Senza aggiungere elementi polemici, la battuta di Ferretti funziona da promemoria: la reputazione di una comunità passa anche da gesti e attenzioni formali. E, sullo sfondo, resta il tema del museo dedicato: un’idea che periodicamente riaffiora ma che, allo stato, non ha trovato realizzazione. Per cittadine e cittadini, il punto non è tanto scegliere tra campanilismi o ironie, quanto comprendere se il territorio intende dotarsi di luoghi e progetti capaci di raccontare, con continuità, la propria eccellenza creativa.
Cosa significa adesso per Macerata
Nei prossimi mesi, l’attenzione regionale sulla mostra di Gradara potrà offrire una finestra utile per riannodare i fili.
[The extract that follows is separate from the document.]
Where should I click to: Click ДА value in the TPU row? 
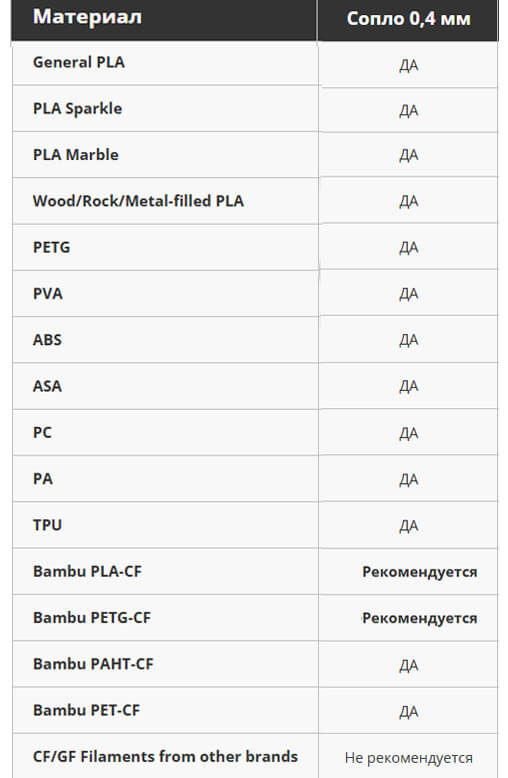tap(408, 525)
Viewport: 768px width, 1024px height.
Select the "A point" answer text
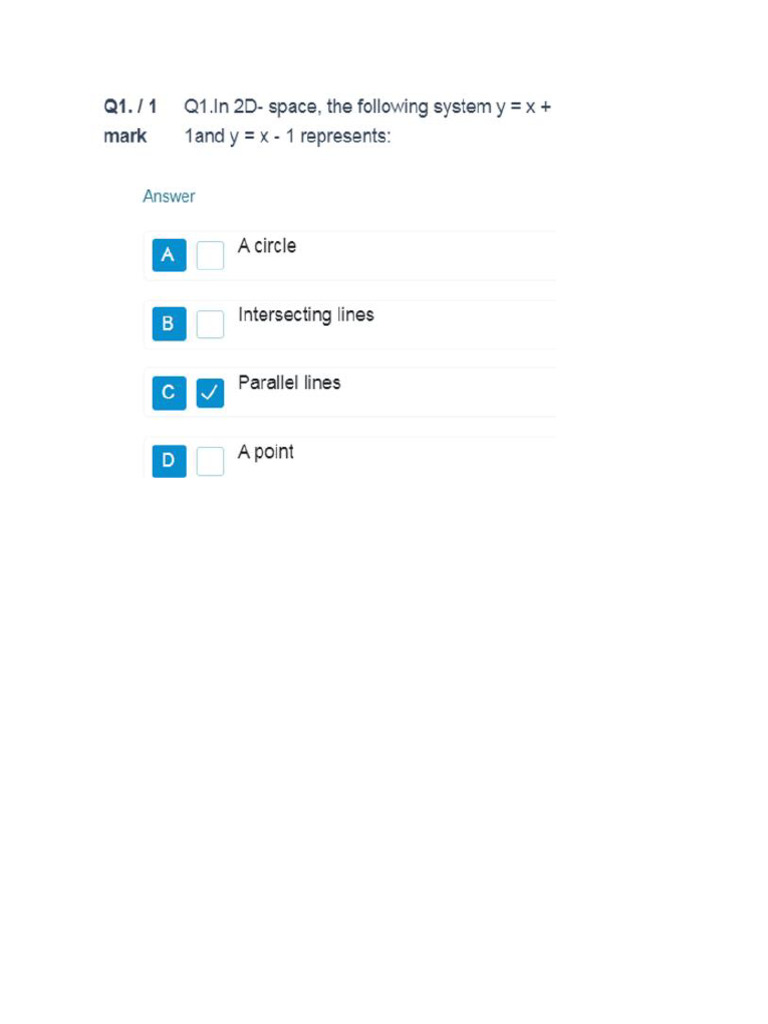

Rinnovare il dialogo con Ferretti, chiarire i passaggi istituzionali, definire percorsi condivisi su spazi, targhe, pannelli e narrazioni: sono azioni piccole ma decisive. Perché dietro uno slogan o una battuta c’è il lavoro quotidiano di una comunità che vuole riconoscersi nei propri protagonisti e nei luoghi che li ricordano.